Instructions to follow: State only how many lines of the data below contain the string "countdown". Matching is case-sensitive.

Records:
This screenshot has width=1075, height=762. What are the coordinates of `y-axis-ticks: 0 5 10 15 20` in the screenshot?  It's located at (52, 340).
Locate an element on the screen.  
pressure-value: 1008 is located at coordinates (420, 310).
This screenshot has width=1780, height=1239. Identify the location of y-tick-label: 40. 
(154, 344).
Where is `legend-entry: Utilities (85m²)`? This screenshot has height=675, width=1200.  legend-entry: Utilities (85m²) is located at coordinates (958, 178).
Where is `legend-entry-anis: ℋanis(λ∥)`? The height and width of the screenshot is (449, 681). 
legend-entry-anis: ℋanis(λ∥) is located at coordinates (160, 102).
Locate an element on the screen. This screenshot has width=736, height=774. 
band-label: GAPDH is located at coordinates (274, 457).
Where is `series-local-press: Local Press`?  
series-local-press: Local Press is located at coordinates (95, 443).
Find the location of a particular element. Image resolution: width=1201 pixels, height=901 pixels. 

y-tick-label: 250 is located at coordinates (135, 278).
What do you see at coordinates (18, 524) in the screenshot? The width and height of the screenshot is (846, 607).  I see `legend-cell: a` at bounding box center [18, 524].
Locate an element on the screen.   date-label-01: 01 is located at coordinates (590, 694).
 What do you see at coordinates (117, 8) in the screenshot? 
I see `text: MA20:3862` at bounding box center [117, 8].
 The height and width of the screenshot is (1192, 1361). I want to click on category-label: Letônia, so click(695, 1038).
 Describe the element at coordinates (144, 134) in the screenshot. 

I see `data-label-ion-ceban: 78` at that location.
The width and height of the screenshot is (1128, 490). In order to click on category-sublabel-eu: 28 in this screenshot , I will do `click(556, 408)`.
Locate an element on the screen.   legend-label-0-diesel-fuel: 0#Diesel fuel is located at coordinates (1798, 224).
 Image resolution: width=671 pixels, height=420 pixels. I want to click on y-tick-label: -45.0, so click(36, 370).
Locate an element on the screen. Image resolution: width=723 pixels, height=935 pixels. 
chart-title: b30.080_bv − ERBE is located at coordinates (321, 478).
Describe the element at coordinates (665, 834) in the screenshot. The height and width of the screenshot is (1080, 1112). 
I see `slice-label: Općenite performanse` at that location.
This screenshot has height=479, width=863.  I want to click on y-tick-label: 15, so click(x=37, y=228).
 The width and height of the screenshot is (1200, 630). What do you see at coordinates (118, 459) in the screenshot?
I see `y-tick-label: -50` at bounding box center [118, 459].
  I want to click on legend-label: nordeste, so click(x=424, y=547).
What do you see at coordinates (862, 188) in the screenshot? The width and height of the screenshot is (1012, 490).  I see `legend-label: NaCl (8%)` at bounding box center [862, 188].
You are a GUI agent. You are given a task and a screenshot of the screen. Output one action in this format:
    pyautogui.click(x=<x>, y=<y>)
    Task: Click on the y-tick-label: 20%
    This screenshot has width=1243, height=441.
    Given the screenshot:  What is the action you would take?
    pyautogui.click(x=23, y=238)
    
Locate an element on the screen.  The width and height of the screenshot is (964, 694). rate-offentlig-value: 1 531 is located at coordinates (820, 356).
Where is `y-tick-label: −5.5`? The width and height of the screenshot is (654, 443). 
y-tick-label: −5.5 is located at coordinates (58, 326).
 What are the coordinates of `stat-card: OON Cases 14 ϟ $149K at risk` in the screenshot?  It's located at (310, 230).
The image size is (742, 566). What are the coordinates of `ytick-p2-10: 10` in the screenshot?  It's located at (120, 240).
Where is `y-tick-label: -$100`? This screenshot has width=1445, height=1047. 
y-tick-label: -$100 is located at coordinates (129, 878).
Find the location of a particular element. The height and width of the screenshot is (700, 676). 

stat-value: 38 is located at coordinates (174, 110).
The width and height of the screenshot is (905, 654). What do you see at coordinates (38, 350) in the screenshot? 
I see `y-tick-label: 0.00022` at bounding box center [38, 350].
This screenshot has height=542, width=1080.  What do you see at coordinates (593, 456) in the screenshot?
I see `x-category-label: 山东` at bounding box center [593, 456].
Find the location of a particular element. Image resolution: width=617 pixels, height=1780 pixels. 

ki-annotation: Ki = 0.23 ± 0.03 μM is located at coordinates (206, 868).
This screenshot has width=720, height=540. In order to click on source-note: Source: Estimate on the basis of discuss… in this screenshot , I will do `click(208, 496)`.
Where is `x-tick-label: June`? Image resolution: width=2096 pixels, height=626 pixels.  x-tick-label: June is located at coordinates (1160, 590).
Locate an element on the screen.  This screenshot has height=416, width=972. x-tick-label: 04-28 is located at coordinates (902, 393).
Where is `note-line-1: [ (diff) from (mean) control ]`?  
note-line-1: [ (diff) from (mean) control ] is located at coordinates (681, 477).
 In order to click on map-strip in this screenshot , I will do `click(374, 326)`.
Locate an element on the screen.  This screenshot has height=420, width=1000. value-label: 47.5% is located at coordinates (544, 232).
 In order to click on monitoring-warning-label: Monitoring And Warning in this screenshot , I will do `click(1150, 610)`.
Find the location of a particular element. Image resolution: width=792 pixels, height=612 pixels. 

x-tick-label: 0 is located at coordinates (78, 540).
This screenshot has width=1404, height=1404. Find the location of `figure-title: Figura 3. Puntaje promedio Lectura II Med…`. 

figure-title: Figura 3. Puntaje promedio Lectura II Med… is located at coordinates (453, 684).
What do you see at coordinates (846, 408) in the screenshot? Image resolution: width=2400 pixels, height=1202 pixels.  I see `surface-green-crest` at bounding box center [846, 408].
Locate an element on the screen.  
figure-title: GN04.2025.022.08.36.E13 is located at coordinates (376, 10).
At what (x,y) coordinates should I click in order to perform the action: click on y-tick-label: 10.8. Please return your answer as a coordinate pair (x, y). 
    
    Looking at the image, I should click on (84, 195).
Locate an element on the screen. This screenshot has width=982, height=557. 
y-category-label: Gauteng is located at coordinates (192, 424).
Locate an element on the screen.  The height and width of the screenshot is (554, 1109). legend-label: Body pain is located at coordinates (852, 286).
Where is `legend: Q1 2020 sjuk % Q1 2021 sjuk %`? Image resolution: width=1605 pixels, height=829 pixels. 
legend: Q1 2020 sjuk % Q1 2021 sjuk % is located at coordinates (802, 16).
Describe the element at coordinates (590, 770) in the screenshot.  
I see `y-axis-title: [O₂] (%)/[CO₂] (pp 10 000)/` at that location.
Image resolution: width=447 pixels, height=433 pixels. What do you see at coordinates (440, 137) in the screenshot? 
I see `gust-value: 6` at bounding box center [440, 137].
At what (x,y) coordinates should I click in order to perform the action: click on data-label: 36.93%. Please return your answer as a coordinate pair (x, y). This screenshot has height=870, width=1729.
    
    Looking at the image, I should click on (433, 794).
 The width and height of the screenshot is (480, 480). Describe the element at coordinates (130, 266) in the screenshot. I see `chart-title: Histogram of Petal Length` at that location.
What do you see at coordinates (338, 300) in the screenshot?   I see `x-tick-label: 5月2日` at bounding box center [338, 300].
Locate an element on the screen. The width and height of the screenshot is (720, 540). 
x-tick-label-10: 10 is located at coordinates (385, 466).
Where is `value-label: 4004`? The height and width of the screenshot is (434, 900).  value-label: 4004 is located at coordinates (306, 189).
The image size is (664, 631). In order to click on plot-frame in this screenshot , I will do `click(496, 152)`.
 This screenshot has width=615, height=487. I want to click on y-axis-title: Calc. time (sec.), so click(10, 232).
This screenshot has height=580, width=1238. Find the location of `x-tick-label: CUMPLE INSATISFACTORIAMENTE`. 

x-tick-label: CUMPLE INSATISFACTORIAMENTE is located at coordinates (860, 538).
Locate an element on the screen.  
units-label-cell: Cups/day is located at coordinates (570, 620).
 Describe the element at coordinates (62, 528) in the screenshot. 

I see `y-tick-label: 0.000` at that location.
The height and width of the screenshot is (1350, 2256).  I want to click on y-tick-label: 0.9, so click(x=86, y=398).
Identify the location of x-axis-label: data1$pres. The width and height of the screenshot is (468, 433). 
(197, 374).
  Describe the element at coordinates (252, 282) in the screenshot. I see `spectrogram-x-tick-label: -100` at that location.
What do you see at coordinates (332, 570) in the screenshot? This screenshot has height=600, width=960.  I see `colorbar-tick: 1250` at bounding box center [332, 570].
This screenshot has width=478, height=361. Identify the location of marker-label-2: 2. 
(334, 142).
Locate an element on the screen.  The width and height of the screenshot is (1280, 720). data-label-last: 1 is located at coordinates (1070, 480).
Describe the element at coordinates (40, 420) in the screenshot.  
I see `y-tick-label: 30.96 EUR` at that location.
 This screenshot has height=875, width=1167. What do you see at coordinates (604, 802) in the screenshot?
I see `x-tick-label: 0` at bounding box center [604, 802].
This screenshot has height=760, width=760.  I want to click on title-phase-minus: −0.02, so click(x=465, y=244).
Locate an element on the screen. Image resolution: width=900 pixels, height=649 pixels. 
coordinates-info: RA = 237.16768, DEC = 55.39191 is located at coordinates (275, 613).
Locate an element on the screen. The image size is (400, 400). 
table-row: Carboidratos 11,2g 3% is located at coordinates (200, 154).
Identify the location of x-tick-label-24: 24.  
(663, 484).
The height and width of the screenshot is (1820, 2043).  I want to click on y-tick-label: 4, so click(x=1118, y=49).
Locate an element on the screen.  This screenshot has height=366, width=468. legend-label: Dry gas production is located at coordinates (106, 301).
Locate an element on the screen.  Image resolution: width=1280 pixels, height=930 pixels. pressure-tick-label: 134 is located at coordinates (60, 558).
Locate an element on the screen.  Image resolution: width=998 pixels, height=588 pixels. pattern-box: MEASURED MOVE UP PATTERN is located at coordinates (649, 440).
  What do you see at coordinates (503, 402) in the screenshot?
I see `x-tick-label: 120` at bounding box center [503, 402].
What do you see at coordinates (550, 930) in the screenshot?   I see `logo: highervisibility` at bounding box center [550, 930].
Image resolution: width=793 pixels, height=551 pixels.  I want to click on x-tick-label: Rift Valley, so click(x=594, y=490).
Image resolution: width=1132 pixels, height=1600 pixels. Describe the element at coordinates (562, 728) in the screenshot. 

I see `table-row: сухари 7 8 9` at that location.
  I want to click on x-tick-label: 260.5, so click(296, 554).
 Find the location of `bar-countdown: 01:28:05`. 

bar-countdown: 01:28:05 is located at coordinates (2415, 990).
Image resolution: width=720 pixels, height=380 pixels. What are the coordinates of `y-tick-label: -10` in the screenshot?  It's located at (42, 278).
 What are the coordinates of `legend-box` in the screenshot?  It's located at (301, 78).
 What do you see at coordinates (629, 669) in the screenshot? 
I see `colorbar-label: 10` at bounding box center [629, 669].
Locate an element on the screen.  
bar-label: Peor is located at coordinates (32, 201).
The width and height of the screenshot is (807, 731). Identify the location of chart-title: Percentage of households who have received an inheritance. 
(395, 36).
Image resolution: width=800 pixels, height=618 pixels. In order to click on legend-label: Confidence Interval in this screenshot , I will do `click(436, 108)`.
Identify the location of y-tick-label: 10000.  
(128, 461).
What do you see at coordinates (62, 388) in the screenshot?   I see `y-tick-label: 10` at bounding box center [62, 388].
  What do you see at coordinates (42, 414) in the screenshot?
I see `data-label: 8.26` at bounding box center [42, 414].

Result of the exercise: 2